All this “on again off again” movement may run counter to what you’ve been told about grilling. Counterintuitive as it may seem, it helps to cook the meat all the way through. The internal meat will continue to rise even after being removed from direct heat, while the outside of the steak will be allowed to cook. The goal is to let the inside reach its target temperature without scorching your outside, and tempering can help the steak gradually get there.

But I’m not supposed to turn the steak too many times!

The old adage that “turning the meat too many times will ruin the steak” is nonsense, especially in the case of dirty grilling.

Turning the meat multiple times allows for a more gradual, consistent cook, which is good. The main rationale behind the “don’t mess with the meat” rule was that multiple flips will mess up your grill marks. Well, with dirty cooking, you’re not going to have any grill marks anyway.
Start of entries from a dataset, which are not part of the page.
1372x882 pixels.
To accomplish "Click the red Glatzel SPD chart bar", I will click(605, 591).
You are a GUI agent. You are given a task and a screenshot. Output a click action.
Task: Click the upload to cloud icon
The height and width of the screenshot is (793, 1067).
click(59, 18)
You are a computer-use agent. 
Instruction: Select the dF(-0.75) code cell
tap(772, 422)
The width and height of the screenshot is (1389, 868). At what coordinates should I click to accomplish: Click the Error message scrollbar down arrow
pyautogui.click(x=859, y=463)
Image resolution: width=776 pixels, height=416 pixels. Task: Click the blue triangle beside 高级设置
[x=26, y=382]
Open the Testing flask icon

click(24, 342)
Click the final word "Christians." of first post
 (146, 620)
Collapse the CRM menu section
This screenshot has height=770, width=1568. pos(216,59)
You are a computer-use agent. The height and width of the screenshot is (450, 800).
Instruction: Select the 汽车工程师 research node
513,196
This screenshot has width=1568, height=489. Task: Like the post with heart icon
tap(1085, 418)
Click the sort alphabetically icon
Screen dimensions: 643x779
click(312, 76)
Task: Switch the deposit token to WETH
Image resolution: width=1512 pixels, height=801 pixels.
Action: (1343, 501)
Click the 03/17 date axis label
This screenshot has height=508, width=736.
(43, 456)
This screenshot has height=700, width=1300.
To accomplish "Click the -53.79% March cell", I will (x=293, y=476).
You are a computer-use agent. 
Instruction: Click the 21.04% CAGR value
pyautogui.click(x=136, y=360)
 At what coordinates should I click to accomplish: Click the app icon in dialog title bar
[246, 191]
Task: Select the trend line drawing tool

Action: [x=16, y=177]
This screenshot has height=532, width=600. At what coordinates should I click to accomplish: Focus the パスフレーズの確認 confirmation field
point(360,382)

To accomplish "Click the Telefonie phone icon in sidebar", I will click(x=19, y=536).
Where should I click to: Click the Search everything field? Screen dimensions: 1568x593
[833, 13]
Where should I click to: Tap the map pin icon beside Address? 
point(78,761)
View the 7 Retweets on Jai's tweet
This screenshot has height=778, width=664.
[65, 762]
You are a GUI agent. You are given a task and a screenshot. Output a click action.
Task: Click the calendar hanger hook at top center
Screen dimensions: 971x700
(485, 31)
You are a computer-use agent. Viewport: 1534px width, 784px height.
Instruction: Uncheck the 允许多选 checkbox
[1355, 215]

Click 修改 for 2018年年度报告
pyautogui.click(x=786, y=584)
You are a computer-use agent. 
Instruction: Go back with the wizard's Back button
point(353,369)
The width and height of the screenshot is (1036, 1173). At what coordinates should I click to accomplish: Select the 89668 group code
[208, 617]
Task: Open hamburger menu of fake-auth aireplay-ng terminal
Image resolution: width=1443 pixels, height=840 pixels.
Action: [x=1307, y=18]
But while we’re on the topic, let’s dispel this pesky myth of grill marks. The reason grill marks are appealing is that they visually signal that the meat has been grilled and thus received a bit of Maillard reaction wherever the meat touched the hot grill. Well, since Maillard browning makes meat more delicious, why confine it to a small area? Why wouldn’t you want that deliciousness all over the surface of your steak?

You would!

So forget about trying to get grill lines onto your meat. When I see a piece of meat with grill lines, that just tells me that the fire wasn’t hot enough to give the whole surface a proper sear.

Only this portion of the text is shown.